Three days after Russia launched its war in Ukraine on February 24, Russian President Vladimir Putin ordered “to move Russia’s deterrence forces to a special regime of combat duty.”
As for the US, the Congressional Budget Office, a nonpartisan analysis for the US Congress, projected in May 2021 that the US nuclear forces could cost the country $634 billion over the period from 2021 to 2028.
According to Pentagon data on its nuclear arsenal, the US stockpile was approximately 3,708 nuclear warheads until the beginning of 2022, declining from 31,255 in 1967.
However, the Center for Public Integrity issued a report about how the US is developing nuclear warheads to be improved with an ability that can destroy the rival Russian and Chinese nuclear ones. The new components for the nuclear warheads are designed to “determine and set the best height for a nuclear blast,” the report said on October 29, 2021.

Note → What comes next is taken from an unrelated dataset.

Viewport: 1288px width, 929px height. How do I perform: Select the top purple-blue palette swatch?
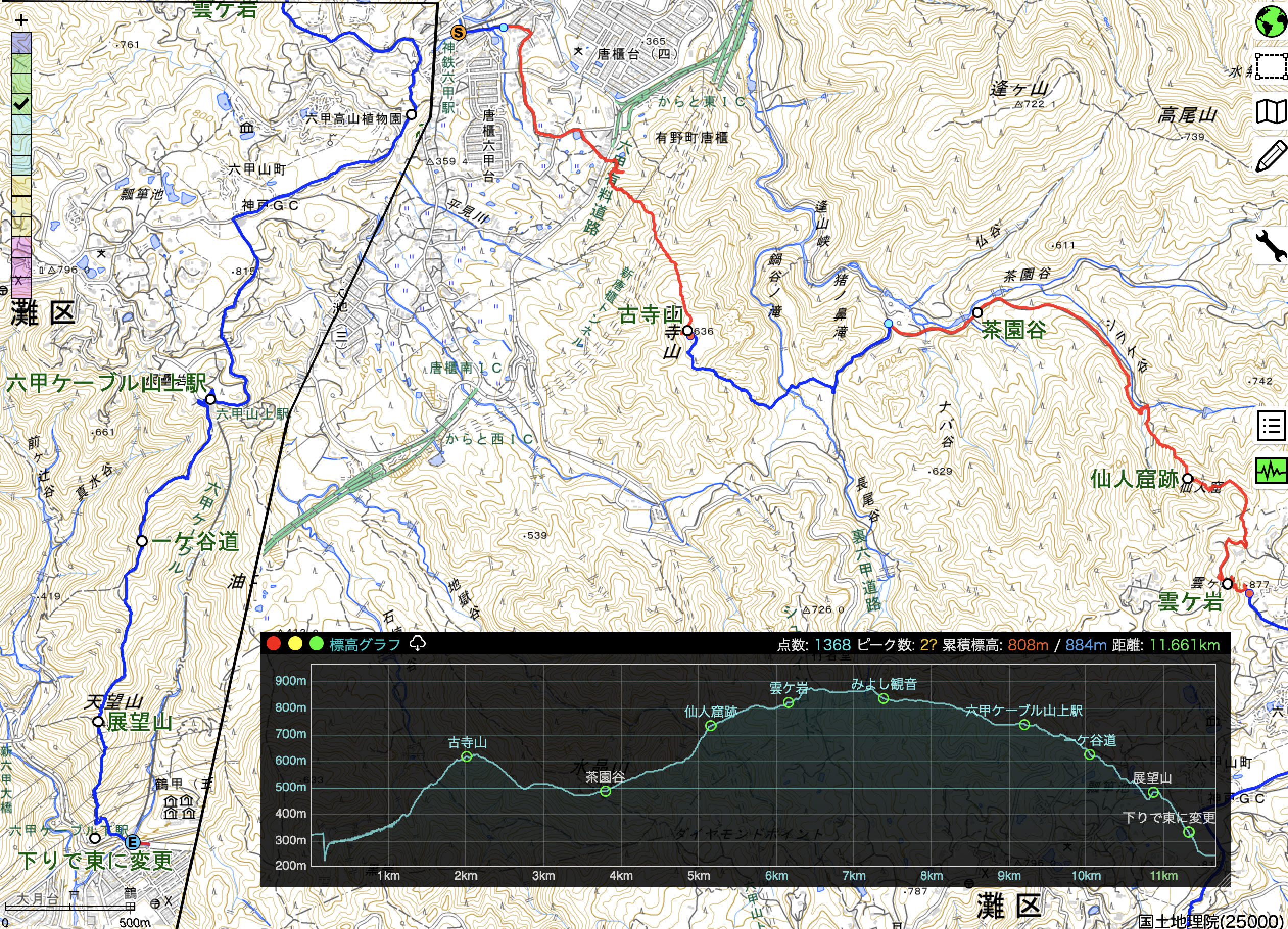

“The increased destructiveness of the new warheads means that in some cases fewer weapons could be needed to ensure that all the objectives in the nation’s nuclear targeting plans are fully met,” the report added.
In November 2021, commercial satellite images obtained by researchers at the James Martin Center for Nonproliferation Studies in Monterey showed that China has started building more than 100 nuclear silos in the city of Yumen, the Washington Post reported. However, China’s Fu Cong, director general of the Foreign Ministry’s Arms Control Department refuted the US “claims”, saying “this is untrue.”
“China's nuclear posture is advancing as well, and the secretary said that China will possess at least a thousand nuclear warheads by 2030 and they are building a nuclear triad to deliver them,” the Pentagon said in a report in December 2021.
‘Spending on the rise’
Expenditures on nuclear armaments by the nine nuclear-armed states (the US, China, Russia, the UK, France, India, Israel, Pakistan, and North Korea) reached $82.4 billion in 2021, compared to $72.6 billion in 2020, with an increase of $9.8 billion (inflation-adjusted increase $6.5 billion), said Geneva-based ICAN in its latest annual report on “Squandered: 2021 Global Nuclear Weapons Spending” in June 2022.
The United States’ expenditure reached $44.2 billion in 2021, increasing from $37.4 billion in 2020, while China comes in the second rank with $11.7 billion last year, compared with $10.1 billion in the previous year. Russia’s spending went up by $0.6 billion from $8 billion to $8.6 billion, the report said.
The UK and France have spent $6.8 billion and $5.9 billion, respectively. Meanwhile, India, Israel and Pakistan spent over $1 billion each, while North Korea spent $642 million, the report added, noting that after digging more reports about the contracts and deals, it found that a dozen of the arms companies made new contracts worth $30.2 billion “to work on nuclear weapons.”
The Stockholm International Peace Research Institute (SIPRI) projected that the nuclear arsenals of the nine countries would increase over the coming decade despite a “marginal decline” of the nuclear arms stockpile of both the US and Russia, said SIPRI Yearbook 2022 on June 13.
It added that Wilfred Wan, director of SIPRI’s Weapons of Mass Destruction Program, said, “All of the nuclear-armed states are increasing or upgrading their arsenals, and most are sharpening nuclear rhetoric and the role nuclear weapons play in their military strategies,” noting, “This is a very worrying trend.”